By Ian Miles Cheong (Rebel News) November 01, 2021
Under a newly proposed law, dubbed the “Online Safety Bill,” which is described as the “flagship legislation to combat abuse and hatred on the internet,” British citizens who create “knowingly false communication” could face up to two years in prison.
As previously detailed by Rebel News, a draft of the bill showed that social media companies and search engines will be required to remove “harmful content” that has “a significant adverse … psychological impact on an adult of ordinary sensibilities.”
The bill, if passed, would create a two-tiered system in which journalists are afforded speech rights unavailable to anyone else who uses the Internet. The bill includes protections for journalistic content as well as “content of democratic importance,” effectively allowing the British government to regulate the work of journalists.
According to the Times, the law would create an offence for “knowingly false communication” to “criminalize those who send or post a message they know to be false with the intention to cause ‘emotional, psychological, or physical harm to the likely audience.’”
The paper reported:
The Department for Culture, Media & Sport has accepted recommendations from the Law Commission for crimes to be based on “likely psychological harm” rather than just “indecent” or “grossly offensive” content. … The move is likely to be met with resistance from freedom of speech campaigners.
Speaking to the publication, government sources cited anti-vaxxers as an example of those who spread false information they know to be untrue.

* **Problem 1**
Reproduce word for word the part of the Online Safety Bill article starting at "By Ian Miles" and ending at "work of journalists.".
* **Problem 2**
In the Online Safety Bill article, what prison term could British citizens face for creating "knowingly false communication"?
* **Problem 3**
Write the next part of the Online Safety Bill article, picking up after its last sentence.

* **Given records**
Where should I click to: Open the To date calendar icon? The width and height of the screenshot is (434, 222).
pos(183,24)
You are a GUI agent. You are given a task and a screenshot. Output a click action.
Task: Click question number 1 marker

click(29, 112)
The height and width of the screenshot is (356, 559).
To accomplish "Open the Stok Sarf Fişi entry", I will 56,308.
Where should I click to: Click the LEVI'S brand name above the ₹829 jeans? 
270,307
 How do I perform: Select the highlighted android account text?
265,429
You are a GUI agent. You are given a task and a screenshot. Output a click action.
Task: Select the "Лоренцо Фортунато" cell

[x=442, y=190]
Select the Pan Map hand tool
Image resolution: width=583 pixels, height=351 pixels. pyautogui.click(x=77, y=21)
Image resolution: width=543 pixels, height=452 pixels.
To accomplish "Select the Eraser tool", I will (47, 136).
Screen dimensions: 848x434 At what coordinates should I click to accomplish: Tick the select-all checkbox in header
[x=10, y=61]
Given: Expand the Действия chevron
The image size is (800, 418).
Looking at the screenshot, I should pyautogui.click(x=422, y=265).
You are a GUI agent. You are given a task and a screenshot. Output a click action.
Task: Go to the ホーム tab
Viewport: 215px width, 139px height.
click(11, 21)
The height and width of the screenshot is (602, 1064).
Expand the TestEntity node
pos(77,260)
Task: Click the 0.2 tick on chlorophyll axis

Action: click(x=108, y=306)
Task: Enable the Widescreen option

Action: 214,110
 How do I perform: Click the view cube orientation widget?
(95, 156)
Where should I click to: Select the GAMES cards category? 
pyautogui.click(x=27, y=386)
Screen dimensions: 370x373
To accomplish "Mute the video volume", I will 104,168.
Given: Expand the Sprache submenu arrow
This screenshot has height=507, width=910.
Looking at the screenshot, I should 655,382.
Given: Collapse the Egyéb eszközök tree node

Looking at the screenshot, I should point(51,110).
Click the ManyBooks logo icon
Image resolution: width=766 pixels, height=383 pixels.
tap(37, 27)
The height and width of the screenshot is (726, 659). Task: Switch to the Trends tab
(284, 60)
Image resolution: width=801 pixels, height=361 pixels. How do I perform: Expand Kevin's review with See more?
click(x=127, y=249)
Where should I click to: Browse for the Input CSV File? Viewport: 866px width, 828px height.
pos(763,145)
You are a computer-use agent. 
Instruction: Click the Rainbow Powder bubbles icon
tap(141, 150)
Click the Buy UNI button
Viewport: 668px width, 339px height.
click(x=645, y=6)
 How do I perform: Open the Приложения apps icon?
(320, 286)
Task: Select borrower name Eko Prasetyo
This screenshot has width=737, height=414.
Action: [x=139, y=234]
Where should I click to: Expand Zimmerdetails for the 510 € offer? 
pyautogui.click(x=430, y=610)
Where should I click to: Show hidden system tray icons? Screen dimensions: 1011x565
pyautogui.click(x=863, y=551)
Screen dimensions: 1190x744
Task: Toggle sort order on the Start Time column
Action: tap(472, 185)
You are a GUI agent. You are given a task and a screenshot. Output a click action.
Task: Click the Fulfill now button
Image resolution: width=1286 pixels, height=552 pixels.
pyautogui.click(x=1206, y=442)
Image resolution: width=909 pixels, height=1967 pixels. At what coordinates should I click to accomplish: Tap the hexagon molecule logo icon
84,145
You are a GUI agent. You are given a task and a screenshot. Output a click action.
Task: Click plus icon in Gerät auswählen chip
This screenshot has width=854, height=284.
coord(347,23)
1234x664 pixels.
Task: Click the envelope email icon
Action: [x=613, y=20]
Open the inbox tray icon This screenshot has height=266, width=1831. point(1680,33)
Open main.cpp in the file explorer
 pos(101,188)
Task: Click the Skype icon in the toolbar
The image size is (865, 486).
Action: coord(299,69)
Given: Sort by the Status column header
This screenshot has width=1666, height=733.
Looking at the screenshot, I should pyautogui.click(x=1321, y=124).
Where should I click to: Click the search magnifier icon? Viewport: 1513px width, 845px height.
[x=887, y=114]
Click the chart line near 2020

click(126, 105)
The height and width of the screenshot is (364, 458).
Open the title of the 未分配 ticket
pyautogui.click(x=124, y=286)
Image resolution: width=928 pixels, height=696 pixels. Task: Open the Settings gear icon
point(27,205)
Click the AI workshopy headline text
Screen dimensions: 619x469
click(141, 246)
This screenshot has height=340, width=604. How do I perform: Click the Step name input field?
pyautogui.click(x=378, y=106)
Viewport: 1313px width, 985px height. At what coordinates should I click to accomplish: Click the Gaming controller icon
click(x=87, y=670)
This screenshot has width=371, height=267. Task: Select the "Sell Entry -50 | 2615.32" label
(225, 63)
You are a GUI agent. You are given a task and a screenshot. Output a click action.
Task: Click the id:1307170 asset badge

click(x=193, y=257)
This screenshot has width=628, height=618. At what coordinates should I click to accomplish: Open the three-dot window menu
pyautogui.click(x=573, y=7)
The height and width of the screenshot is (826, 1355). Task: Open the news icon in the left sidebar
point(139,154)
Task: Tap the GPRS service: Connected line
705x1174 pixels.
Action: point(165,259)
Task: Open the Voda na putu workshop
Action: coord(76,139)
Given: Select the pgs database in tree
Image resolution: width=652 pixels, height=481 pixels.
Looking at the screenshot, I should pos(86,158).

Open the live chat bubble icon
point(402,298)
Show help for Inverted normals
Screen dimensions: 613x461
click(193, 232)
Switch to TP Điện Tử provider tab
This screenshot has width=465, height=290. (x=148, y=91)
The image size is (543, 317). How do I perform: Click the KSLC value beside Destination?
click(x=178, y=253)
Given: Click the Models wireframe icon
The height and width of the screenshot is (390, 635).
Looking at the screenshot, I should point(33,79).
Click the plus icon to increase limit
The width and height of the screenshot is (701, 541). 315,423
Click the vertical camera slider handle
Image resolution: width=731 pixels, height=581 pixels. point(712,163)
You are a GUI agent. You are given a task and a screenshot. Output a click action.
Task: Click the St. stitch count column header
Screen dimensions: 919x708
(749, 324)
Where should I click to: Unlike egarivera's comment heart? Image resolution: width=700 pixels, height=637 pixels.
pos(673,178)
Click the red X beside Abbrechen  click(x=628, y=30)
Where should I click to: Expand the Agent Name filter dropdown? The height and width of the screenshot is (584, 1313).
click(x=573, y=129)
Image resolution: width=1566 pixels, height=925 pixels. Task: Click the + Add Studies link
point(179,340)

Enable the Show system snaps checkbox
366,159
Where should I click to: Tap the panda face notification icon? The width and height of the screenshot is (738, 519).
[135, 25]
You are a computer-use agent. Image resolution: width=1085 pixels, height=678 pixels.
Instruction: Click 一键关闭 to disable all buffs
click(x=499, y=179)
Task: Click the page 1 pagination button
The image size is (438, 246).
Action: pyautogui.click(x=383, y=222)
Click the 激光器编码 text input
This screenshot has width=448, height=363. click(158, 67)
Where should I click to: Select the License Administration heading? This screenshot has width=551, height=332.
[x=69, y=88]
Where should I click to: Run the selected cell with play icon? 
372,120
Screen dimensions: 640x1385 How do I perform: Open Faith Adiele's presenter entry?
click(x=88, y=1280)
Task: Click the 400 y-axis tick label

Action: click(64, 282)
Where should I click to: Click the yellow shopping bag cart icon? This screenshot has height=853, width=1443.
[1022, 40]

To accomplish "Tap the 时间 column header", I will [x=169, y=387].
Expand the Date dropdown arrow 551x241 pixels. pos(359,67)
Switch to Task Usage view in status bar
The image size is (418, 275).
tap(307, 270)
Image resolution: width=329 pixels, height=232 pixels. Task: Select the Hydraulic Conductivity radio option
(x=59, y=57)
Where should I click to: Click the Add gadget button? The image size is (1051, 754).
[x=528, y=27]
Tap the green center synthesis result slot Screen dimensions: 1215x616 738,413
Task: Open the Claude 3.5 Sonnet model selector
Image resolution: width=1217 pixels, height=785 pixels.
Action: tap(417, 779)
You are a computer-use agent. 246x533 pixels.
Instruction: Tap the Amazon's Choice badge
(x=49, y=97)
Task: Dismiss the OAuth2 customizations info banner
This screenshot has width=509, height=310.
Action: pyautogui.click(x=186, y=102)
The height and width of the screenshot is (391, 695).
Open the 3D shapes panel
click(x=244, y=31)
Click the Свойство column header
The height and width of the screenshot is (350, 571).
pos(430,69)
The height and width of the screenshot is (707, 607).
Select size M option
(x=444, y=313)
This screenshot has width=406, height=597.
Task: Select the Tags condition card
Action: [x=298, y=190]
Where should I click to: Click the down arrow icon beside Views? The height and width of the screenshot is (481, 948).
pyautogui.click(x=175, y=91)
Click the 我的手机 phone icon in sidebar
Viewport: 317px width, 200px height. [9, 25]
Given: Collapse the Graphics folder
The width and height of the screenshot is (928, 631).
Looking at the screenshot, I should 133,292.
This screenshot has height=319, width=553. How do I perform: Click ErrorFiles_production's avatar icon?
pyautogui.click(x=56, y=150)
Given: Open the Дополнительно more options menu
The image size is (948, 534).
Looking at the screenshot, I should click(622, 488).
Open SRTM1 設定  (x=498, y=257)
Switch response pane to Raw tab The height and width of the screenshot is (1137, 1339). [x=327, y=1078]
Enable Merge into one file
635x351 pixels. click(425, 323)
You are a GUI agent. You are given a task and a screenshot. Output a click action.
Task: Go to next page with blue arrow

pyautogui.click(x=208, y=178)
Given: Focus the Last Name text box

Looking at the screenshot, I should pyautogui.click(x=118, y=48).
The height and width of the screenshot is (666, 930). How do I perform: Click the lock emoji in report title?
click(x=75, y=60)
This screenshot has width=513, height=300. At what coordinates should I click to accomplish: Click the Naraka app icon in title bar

* **Answer area 1**
By Ian Miles Cheong (Rebel News) November 01, 2021
Under a newly proposed law, dubbed the “Online Safety Bill,” which is described as the “flagship legislation to combat abuse and hatred on the internet,” British citizens who create “knowingly false communication” could face up to two years in prison.
As previously detailed by Rebel News, a draft of the bill showed that social media companies and search engines will be required to remove “harmful content” that has “a significant adverse … psychological impact on an adult of ordinary sensibilities.”
The bill, if passed, would create a two-tiered system in which journalists are afforded speech rights unavailable to anyone else who uses the Internet. The bill includes protections for journalistic content as well as “content of democratic importance,” effectively allowing the British government to regulate the work of journalists.

* **Answer area 2**
Up to two years in prison.

* **Answer area 3**
As described by Paul Joseph Watson on Summit News, given that British authorities “have deemed all kinds of information about the pandemic and vaccines ‘false’ that later turned out to be true. This is a chilling prospect.”
Watson details:
For example, claims that vaccines are not fully effective in stopping the spread of COVID-19 would have once been deemed “false,” but that position is now a proven fact. The bill would also change the current stricter standard of “indecent” or “grossly offensive” content to the much broader definition of “harmful effect” when deciding if a post or a message is criminal.
This is more in line with UK hate speech laws that determine whether an act of hate speech or a “hate incident” has been committed not on the basis of whether or not it actually happened, but on the basis of the supposed victim feeling like they’ve been targeted.
“The new offences will include so-called “pile-ons” where a number of individuals join others in sending harassing messages to a victim on social media,” reported the Times.